- _MATERIAL SUPPLIED_:

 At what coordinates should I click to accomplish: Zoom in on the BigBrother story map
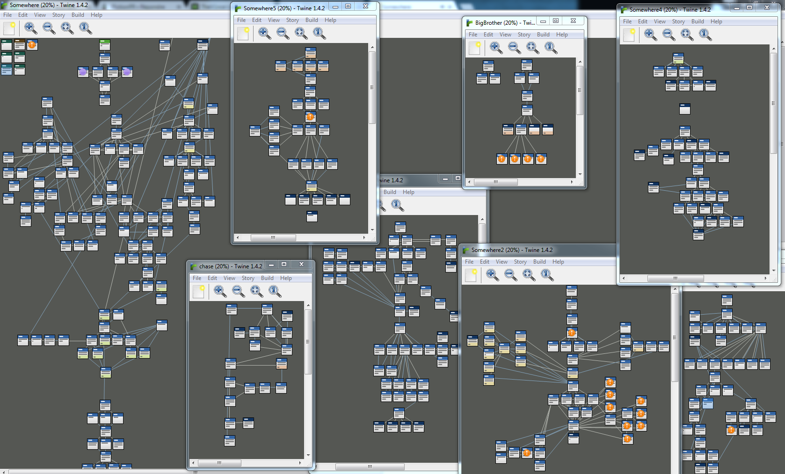pos(496,48)
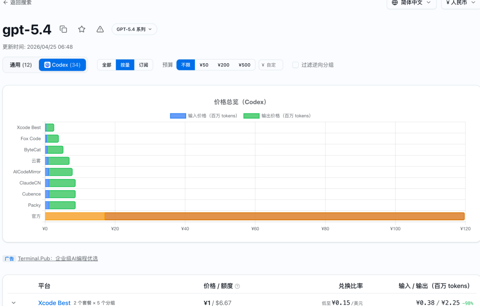Click the warning triangle report icon
This screenshot has height=306, width=480.
coord(100,29)
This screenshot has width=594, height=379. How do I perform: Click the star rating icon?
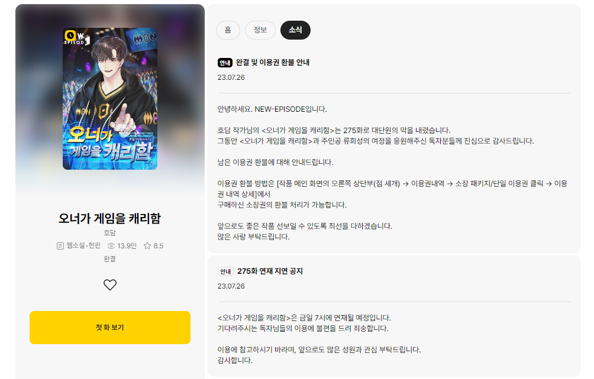[147, 246]
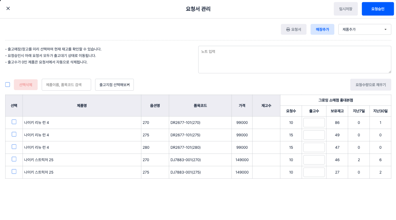Click the 품목코드 column header
This screenshot has height=220, width=396.
[200, 106]
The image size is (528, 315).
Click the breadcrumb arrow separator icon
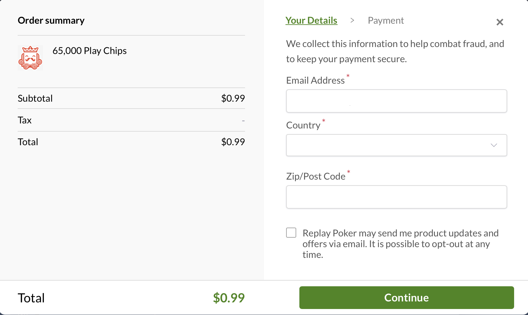[x=352, y=21]
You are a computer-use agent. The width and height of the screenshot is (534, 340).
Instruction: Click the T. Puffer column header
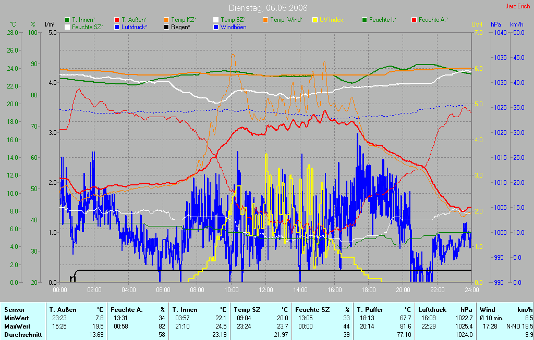(x=370, y=309)
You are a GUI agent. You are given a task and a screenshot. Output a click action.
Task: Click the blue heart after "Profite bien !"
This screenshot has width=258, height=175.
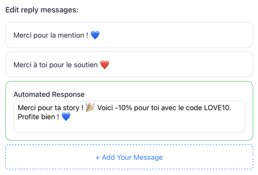(66, 117)
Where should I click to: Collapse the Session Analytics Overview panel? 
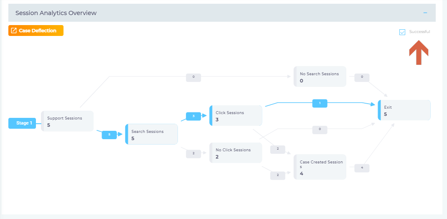[425, 13]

- _YOUR ASSIGNMENT_: These entries are to be printed again word for word, except for the pictures.

- _THE ANSWER_:
 At what coordinates should I click to accomplish: Zoom in on the BigBrother story map
pos(496,48)
Click the warning triangle report icon
This screenshot has height=306, width=480.
coord(100,29)
This screenshot has width=594, height=379. How do I perform: Click the star rating icon?
[147, 246]
Click the 품목코드 column header
This screenshot has height=220, width=396.
[200, 106]
The image size is (528, 315).
Click the breadcrumb arrow separator icon
[x=352, y=21]
You are a computer-use agent. The width and height of the screenshot is (534, 340).
Instruction: Click the T. Puffer column header
(x=370, y=309)
You are a GUI agent. You are given a task and a screenshot. Output a click action.
Task: Click the blue heart after "Profite bien !"
This screenshot has width=258, height=175.
(66, 117)
Where should I click to: Collapse the Session Analytics Overview panel? 
[425, 13]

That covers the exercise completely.